Cells were seeded at 3×10⁶/8 ml per 10-cm dish and treated with control and test sugars (200 micromolar Fuc 3 vs. alkynyl derivatized Fuc 1, or 25 micromolar ManNAc 5 vs. alkynyl derivatized ManNAc 2) in growth medium at 37° C. After 3 days, cell extracts were prepared by resuspending the cells in 1 ml of lysis buffer (1% Nonidet P-40/150 mM NaCl/protease inhibitor/100 mM sodium phosphate, pH 7.5).

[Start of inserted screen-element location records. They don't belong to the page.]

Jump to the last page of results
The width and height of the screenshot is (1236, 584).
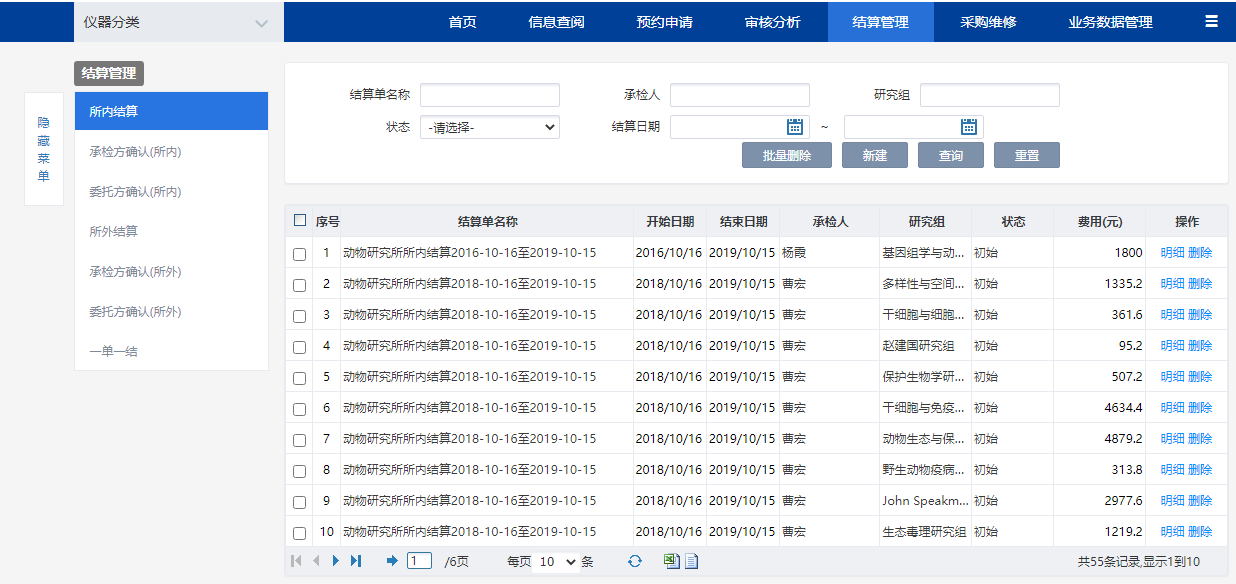click(356, 561)
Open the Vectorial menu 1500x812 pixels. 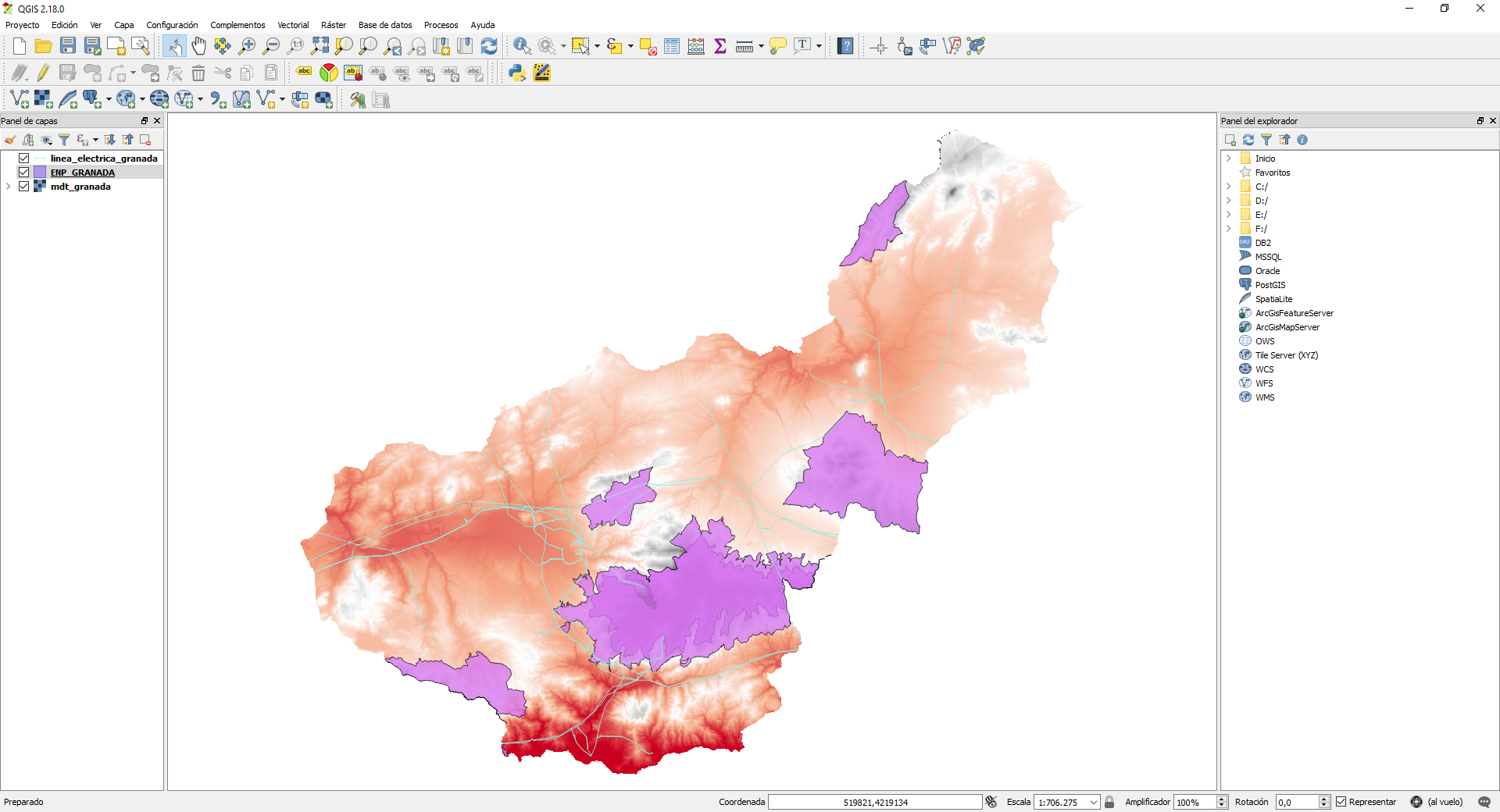pos(293,25)
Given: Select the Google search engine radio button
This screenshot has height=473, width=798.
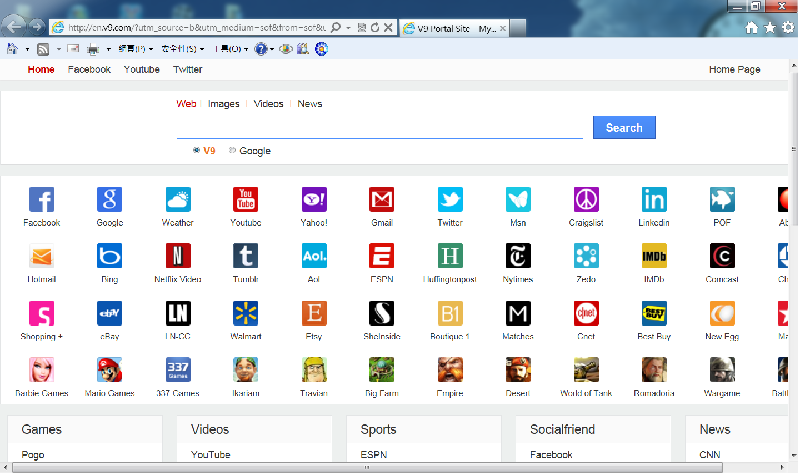Looking at the screenshot, I should 232,151.
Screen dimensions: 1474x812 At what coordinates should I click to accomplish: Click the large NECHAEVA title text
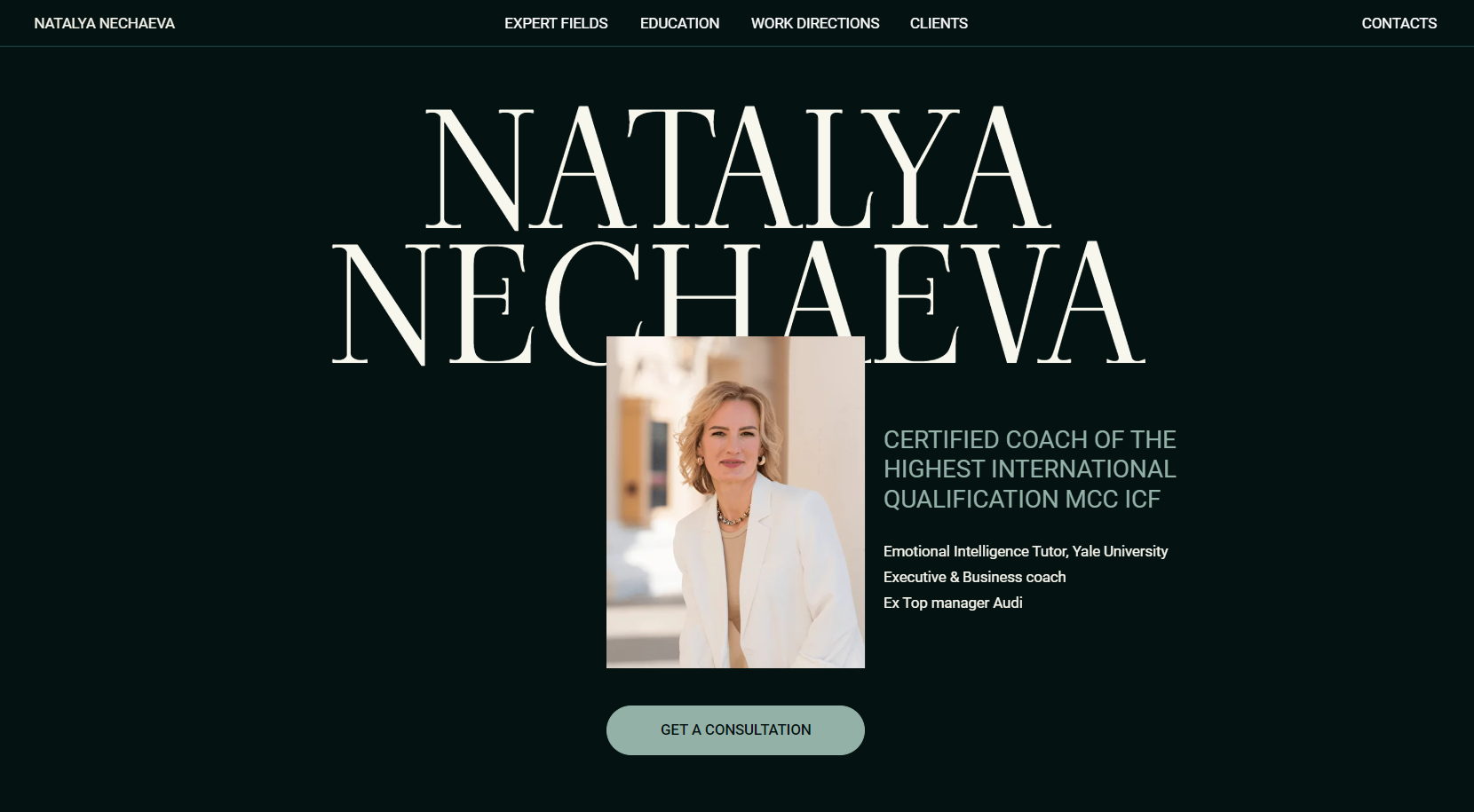(738, 303)
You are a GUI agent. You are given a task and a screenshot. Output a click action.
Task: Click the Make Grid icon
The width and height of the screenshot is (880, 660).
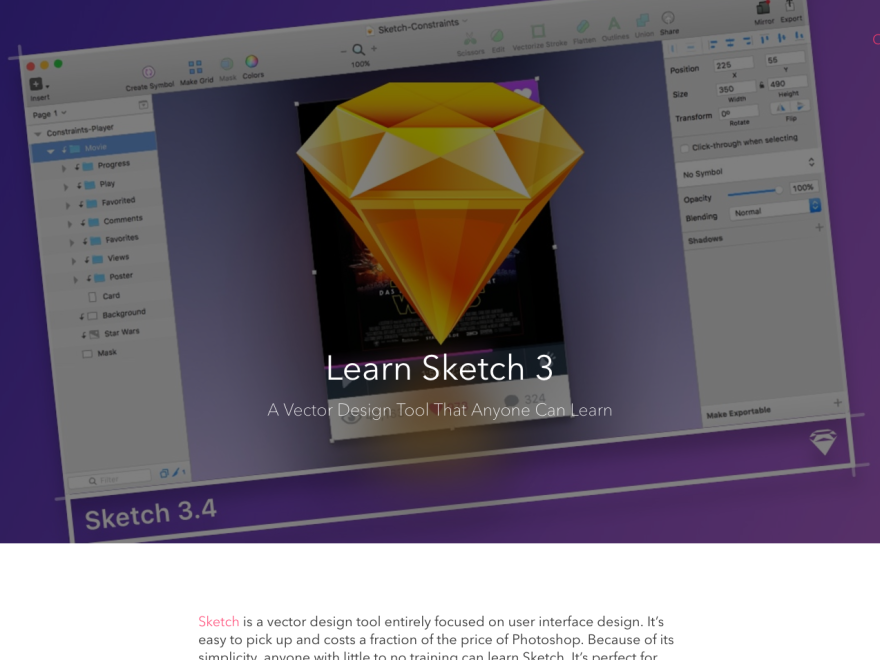195,67
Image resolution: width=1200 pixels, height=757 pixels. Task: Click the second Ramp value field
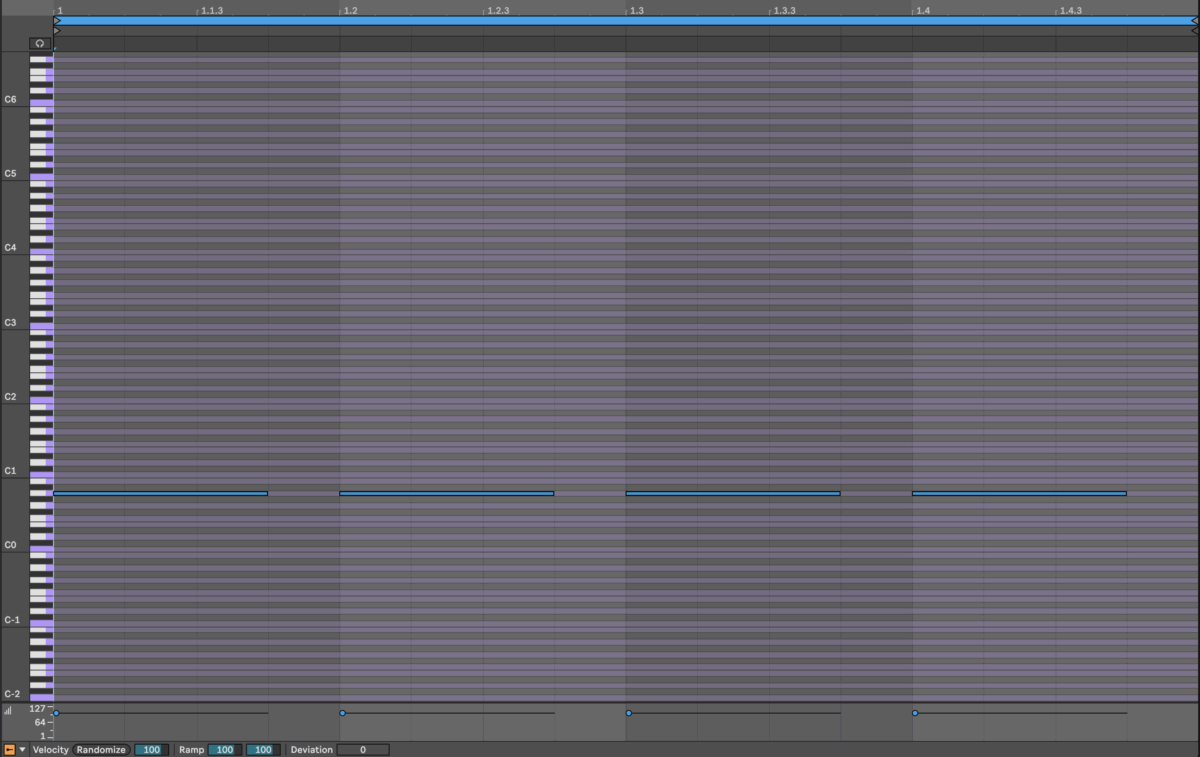click(262, 749)
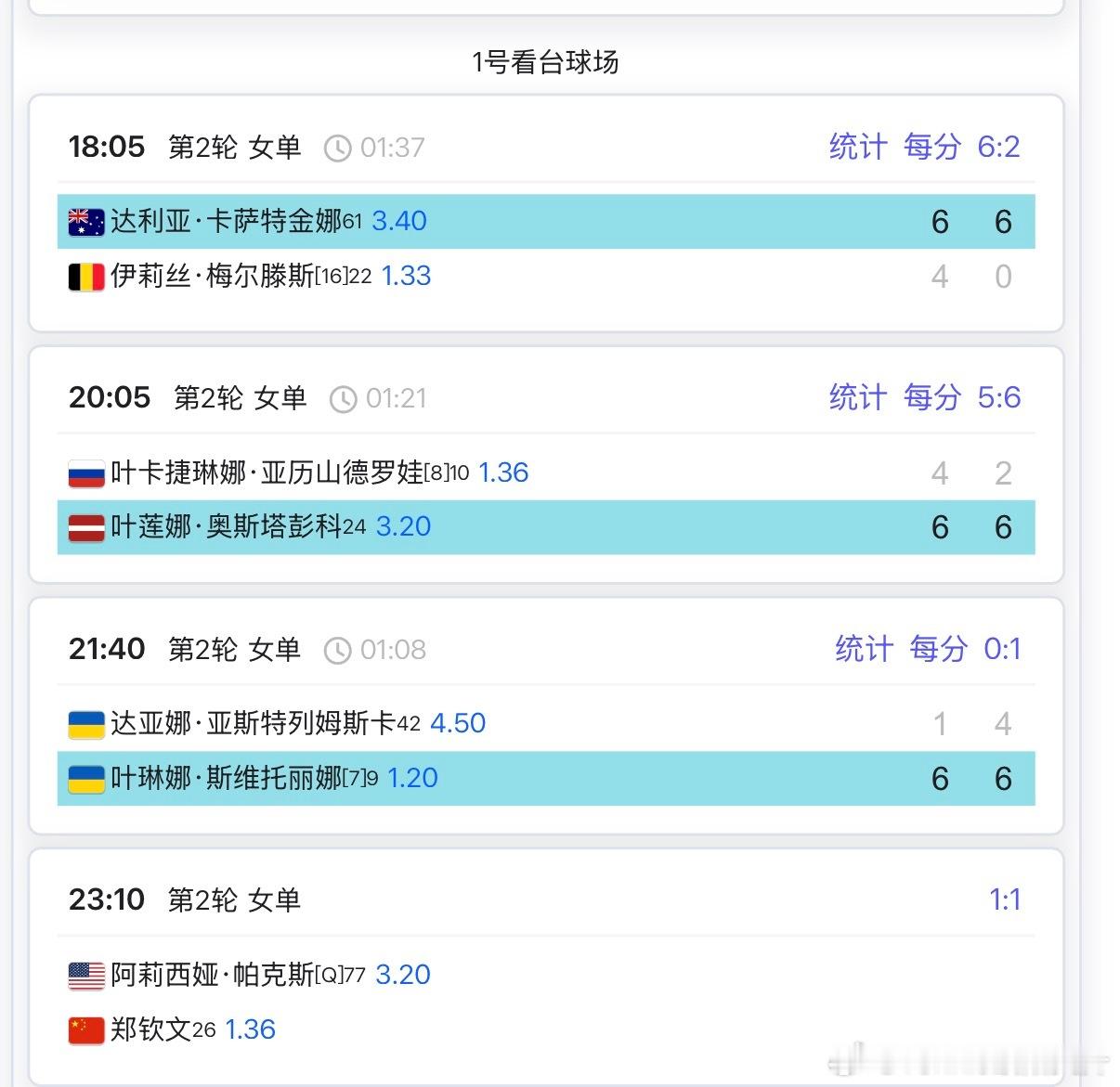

Protein extract (1 mg/ml) was labeled for 1 h at room temperature (conditions as outlined in microscopic analysis; the azido rhodamine probe was a gift from Benjamin F. Cravatt, The Scripps Research Institute). Labeled protein lysate was resolved by SDS/PAGE. For immunoblotting of biotin-labeled glycoconjugates, electrophoresed proteins were transferred onto PVDF membranes, blocked for 20 min with SuperBlock Blocking Buffer, probed for 1 h with anti-biotin MAb (1 microgram/ml), and incubated with peroxidase-conjugated goat anti-mouse IgG (1:7, 500 dilution) for 30 min. Each step was followed by a wash with 0.02% Tween 20/PBS (PBST). Signal was developed with SuperSignal Chemiluminescent Substrate and detected by exposure to x-ray film. For detecting the coumarin-labeled glycoconjugates, gels were examined under 365 nm UV light with a 535+/−50 nm filter. Images were taken by using a BioDoc—It imaging system (UVP). Rhodamine gels were analyzed.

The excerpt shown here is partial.